WHAT IS EXPECTED =
Needed from the data below: all lines that contain the word "will".

══════════

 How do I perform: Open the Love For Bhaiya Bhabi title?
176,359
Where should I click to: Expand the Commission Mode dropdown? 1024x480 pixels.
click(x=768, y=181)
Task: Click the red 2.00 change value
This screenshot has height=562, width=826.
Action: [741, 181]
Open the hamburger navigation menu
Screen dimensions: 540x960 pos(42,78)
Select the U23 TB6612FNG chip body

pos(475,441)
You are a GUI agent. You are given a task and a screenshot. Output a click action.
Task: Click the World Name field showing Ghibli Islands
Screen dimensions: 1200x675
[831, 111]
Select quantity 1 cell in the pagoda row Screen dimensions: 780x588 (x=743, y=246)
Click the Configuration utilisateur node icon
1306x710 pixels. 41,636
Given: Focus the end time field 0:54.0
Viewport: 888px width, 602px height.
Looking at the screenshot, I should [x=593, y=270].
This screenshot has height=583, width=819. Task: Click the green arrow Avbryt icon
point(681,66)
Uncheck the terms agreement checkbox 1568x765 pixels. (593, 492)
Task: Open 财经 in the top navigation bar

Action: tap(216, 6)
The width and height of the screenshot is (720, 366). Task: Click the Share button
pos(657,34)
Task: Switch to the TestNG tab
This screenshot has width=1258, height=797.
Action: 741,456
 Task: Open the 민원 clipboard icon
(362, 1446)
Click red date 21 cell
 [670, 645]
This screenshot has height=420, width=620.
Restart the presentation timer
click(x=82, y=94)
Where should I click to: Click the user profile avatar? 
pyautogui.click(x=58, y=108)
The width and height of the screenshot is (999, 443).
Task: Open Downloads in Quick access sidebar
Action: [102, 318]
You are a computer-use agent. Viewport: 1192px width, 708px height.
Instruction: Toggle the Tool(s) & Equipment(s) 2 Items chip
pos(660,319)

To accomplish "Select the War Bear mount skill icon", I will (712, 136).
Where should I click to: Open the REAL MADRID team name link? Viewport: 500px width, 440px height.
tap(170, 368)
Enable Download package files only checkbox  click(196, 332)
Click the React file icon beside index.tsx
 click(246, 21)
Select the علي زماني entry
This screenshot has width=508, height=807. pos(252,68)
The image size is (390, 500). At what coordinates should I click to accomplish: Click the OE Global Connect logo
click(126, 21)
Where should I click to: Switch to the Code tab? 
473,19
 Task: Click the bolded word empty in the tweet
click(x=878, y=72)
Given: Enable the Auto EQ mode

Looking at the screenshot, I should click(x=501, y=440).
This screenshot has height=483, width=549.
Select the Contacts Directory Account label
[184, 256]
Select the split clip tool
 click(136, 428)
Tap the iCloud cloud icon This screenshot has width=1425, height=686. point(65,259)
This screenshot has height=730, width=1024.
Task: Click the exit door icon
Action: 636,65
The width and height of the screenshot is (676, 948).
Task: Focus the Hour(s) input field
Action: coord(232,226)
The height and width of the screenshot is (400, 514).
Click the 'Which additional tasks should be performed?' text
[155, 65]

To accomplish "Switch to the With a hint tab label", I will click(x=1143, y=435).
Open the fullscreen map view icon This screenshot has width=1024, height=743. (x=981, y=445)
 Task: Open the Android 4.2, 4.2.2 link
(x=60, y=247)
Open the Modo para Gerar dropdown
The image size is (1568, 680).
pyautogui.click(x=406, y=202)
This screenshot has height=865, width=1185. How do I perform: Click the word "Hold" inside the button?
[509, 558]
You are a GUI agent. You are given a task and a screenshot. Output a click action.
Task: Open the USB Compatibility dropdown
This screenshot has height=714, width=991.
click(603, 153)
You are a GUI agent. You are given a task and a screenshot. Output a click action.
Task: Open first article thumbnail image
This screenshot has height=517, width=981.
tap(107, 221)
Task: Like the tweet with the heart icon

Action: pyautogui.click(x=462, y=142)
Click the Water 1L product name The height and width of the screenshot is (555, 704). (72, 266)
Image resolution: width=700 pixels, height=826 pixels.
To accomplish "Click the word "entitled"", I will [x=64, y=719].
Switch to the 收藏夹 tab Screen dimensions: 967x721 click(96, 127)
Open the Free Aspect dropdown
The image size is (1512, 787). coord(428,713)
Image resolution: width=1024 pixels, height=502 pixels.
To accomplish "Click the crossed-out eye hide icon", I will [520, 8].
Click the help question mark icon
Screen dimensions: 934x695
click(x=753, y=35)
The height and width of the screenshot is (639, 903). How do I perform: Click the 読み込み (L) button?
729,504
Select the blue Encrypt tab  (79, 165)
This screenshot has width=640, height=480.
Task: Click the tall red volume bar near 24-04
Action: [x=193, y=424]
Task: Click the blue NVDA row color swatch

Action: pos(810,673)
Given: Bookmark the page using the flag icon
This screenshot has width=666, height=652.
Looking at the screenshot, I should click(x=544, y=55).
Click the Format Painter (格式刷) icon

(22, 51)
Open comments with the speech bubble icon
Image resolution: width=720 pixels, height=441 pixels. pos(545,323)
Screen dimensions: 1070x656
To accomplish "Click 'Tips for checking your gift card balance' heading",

══════════

EXERCISE RESPONSE =
To accomplish "Select the War Bear mount skill icon", I will (712, 136).
To accomplish "Switch to the With a hint tab label", I will click(x=1143, y=435).
To accomplish "Click the word "entitled"", I will [x=64, y=719].
To accomplish "Click the crossed-out eye hide icon", I will [520, 8].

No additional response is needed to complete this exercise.